The difference between non-compensation expenses in the fourth quarter of 2012 as calculated for GAAP and distributable earnings was due to $0.5 million in charges with respect to acquisitions, dispositions, and/or resolutions of litigation, and $1.0 million in other non-cash, non dilutive, and non-economic credits primarily related to acquired NGKF receivables. The difference between non-compensation expenses in the fourth quarter of 2011 as calculated for GAAP and distributable earnings was due largely to $6.7 million in charges with respect to acquisitions, dispositions and/or resolutions of litigation, and $1.6 million in other non-cash, non-dilutive, and non-economic charges relating mainly to the Company's previous assumption of the liability for a September 11, 2001 workers' compensation policy.
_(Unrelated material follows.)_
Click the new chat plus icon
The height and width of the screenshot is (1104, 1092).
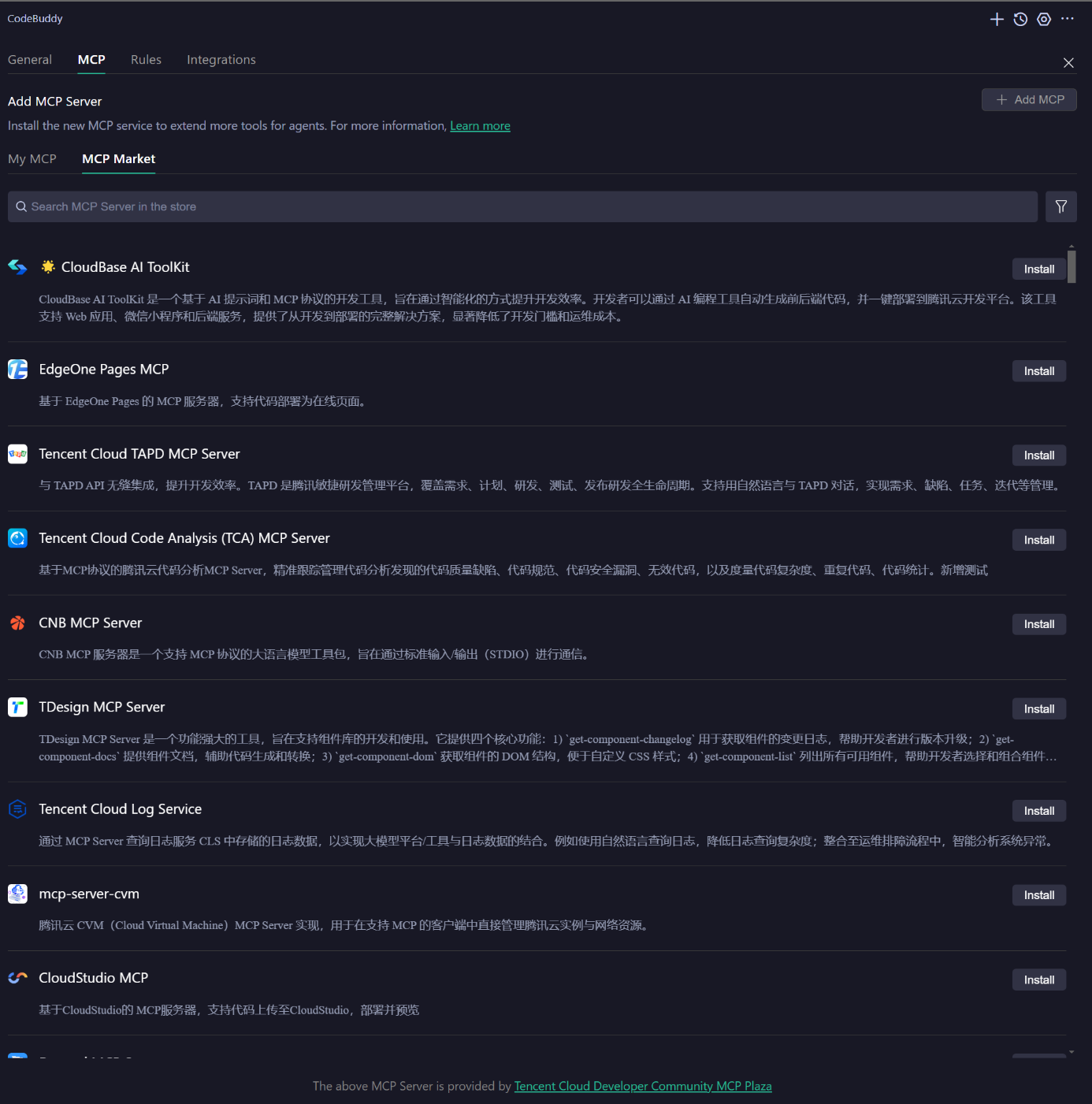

Differences Between Annual Consolidated Results for Distributable Earnings and GAAP
Full-year 2012 GAAP "other revenues" include $52.5 million related to the LME sale and $2.4 million related to a recovery of funds from Refco. These unusual gains were not included in distributable earnings revenues.

2012 and 2011 GAAP revenues were reduced by $11.8 million and $2.0 million, respectively, due to BGC's losses related to its equity investments. These non-cash equity losses were not included in revenues for distributable earnings.
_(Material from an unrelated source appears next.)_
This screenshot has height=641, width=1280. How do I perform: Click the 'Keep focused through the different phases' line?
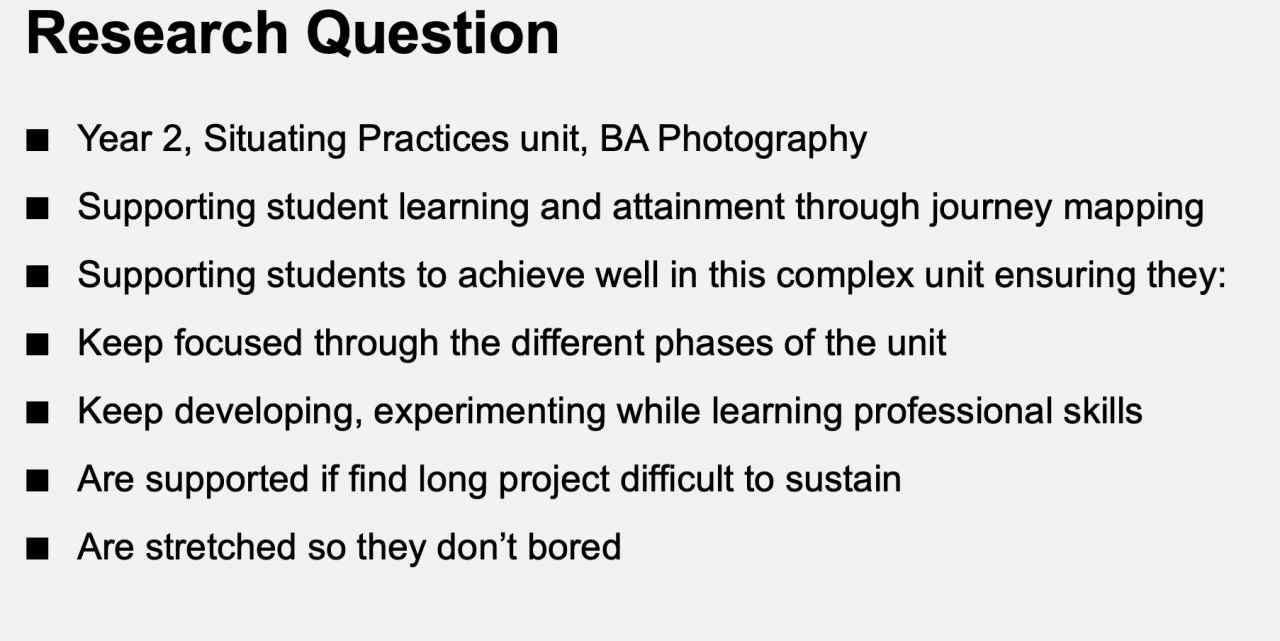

Full year 2012 and 2011 Real Estate Services brokerage revenues for distributable earnings include the collection of $27.1 million and $9.4 million of cash, respectively, which represents the acquisition date fair value of certain receivables. Full year 2012 and 2011 compensation and employee benefits for distributable earnings also include $12.0 million and $5.7 million, respectively, in related compensation expense. These items would have been recognized as GAAP revenues and expenses other than for the effect of acquisition accounting.

The difference between 2012 compensation and employee benefits as calculated for GAAP and distributable earnings was also due primarily to $127.1 million in non-cash, non-economic, and non-dilutive charges relating to grants of exchangeability to limited partnership units; a $7.4 million restructuring charge related primarily to headcount reductions in the Company's Financial Services segment; and $0.3 million in expenses related to dividend equivalents to holders of RSUs. The difference between 2011 compensation and employee benefits as calculated for GAAP and distributable earnings was due primarily to $108.3 million in non-cash, non-economic, and non-dilutive charges relating to grants of exchangeability to limited partnership units and $1.1 million in expenses related to dividend equivalents to holders of RSUs.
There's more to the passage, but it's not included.